* ABOUT THIS EXERCISE
All of the data should be restated word for word, with the pictures omitted.

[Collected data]
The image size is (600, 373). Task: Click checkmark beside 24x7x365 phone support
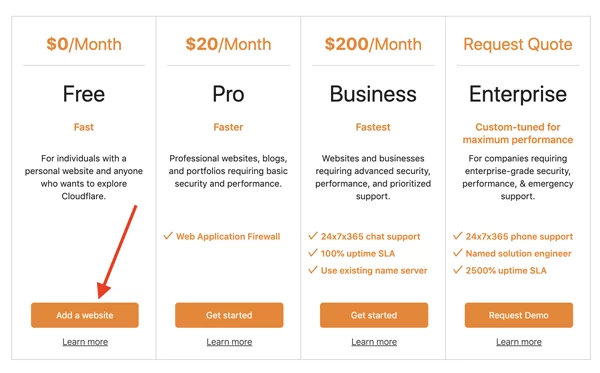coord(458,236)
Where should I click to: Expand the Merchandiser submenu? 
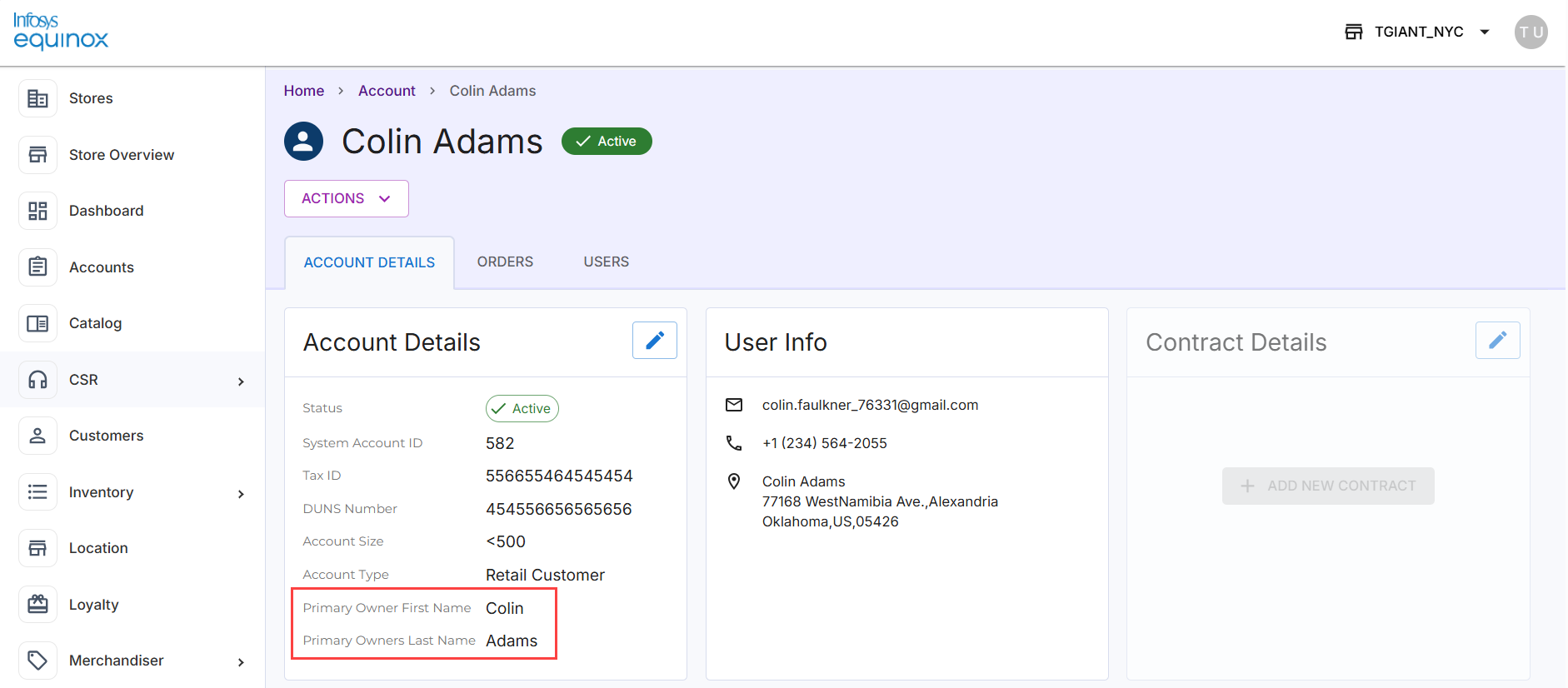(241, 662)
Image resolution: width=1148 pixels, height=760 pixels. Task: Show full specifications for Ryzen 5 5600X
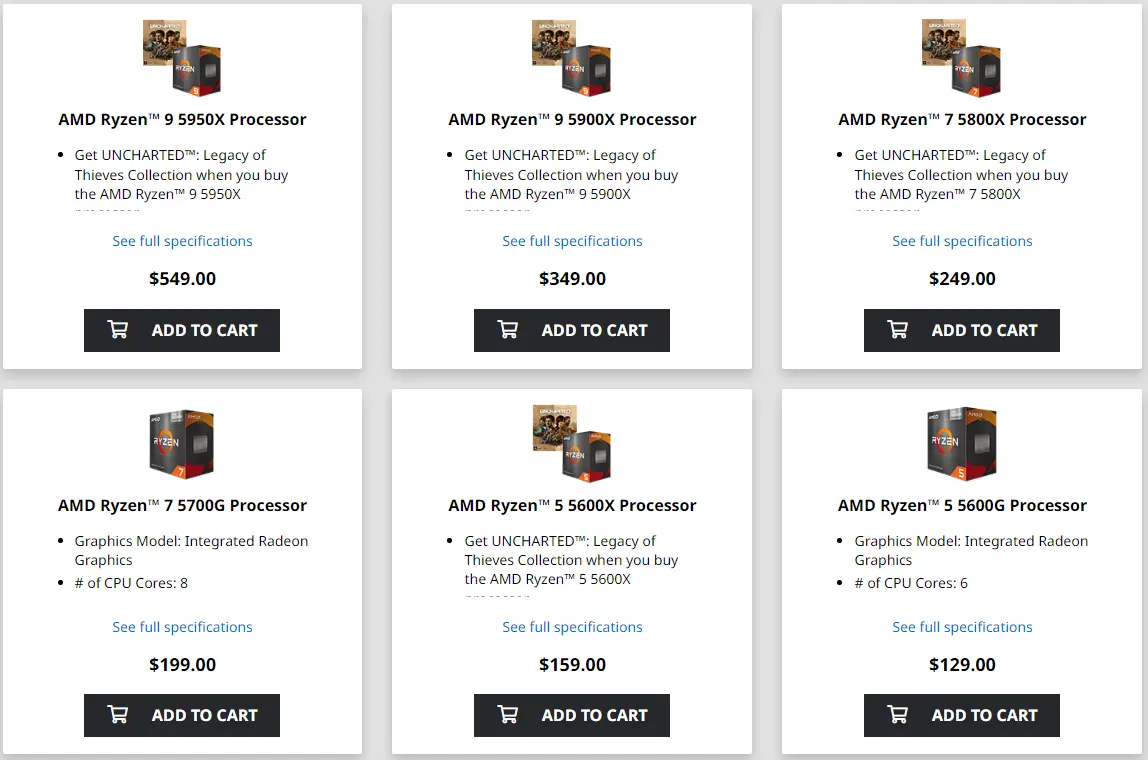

* FINISHED EXERCISE
The image size is (600, 373). Task: Click checkmark beside 24x7x365 phone support
coord(458,236)
Where should I click to: Expand the Merchandiser submenu? 
(241, 662)
Image resolution: width=1148 pixels, height=760 pixels. Task: Show full specifications for Ryzen 5 5600X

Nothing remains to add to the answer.